IMO, he must be prosecuted, for the reasons I outline here:
My problem with the “media shield” law is that it implies that the congress has power to enact a “shield” in an area of law where it should be impotent. This is a step backward, not forward. Our reps do not seem to understand the difference between recognizing that they do not have power versus “limiting” a power by statute that they do not properly hold.
Good analysis of the growing gap between law and principle, fed by legislators in Congress who dance to a tune played by special interests. Today’s Economist article supports Snowden’s whistleblowing as natural outcome of government overreach, and disparages David Brooks in NYT on 6/13 who argues that Snowden’s self-centeredness relects a growing individualism and liberatarian trends that undermine community, shared values. Yet Brooks’ communitarian critique is compelling. Principles have roots in communities.
Community is important. The entire country is too large for community, but it needs some shared values. Since the 1960s the only value that has been agreed upon is pluralism, and as Ken Wilber points out in “Boomeritis,” that value is an inadequate basis for decision-making. This further allows special interests, which have their own non-communtarian goals to manipulate the system. Genuine community needs to be at an interpersonal level, not a bureaucratic one.
Another intelligent and thoughtful article by Gordon.
Regarding Edward Snowden, the question which confuses everyone at this point is this: is he a hero or a traitor?
The following two things (among many other ones) make me uncomfortable:
1. The man has taken refuge in China (okay, Hong Kong. That’s still China). In view of the inescapable fact that China is bound to become America’s greatest geopolitical competitor and the greatest threat to American interests, Snowden’s behavior borders on consorting with the enemy. I wish he had taken refuge in, say, Iceland, or Holland, or Malta…

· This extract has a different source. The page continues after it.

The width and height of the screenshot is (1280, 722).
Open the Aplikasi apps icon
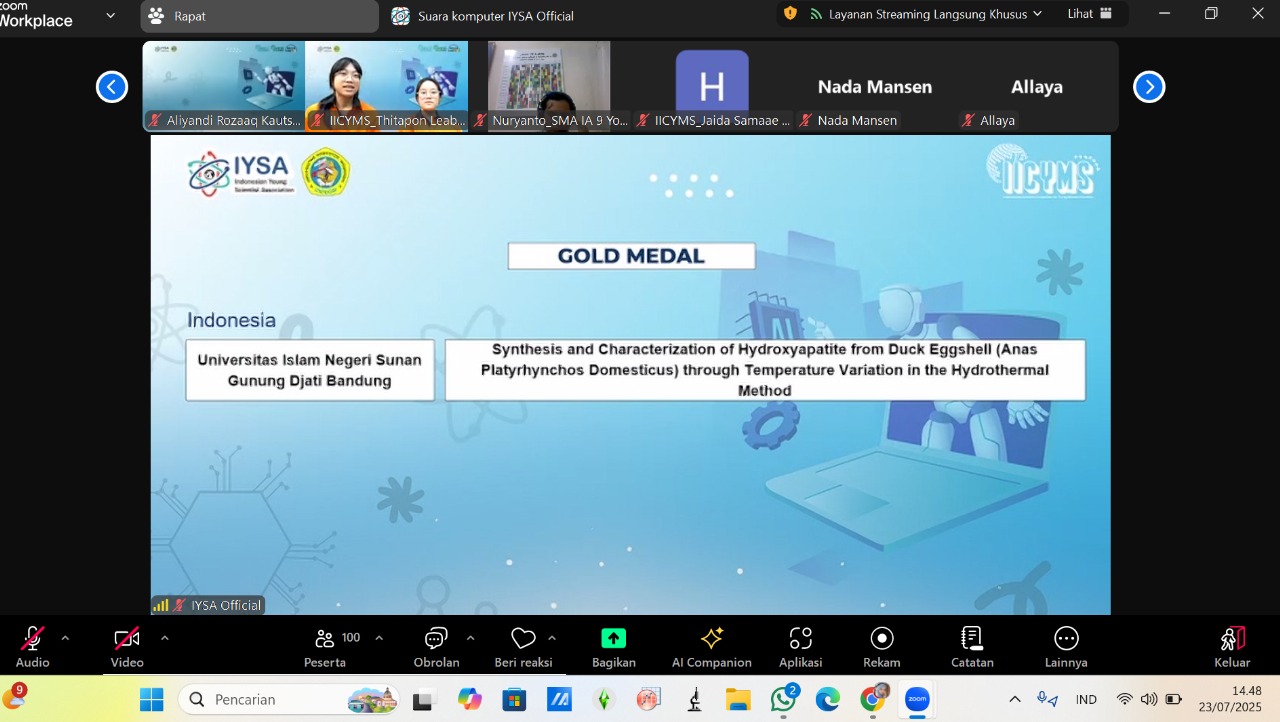coord(800,639)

2. Traditionally, the lines are clearly drawn: Men like Snowden are supported by the “left,” the ACLU, etc., and vehemently attacked by the flag-waving, patriotic “right.” Now, all of a sudden, the roles are somewhat reversed, only because this is happening under President Obama’s watch. It is not logical that the people at Fox would suddenly turn into civil libertarians.
These comments are in no way a criticism of Gordon’s excellent and non-partisan article.
A thoughtful article could be written that compares the cases of Bradley Manning, Edward Snowden, and Julius Rosenburg. How were their respective cases different? What did they share in common, if anything?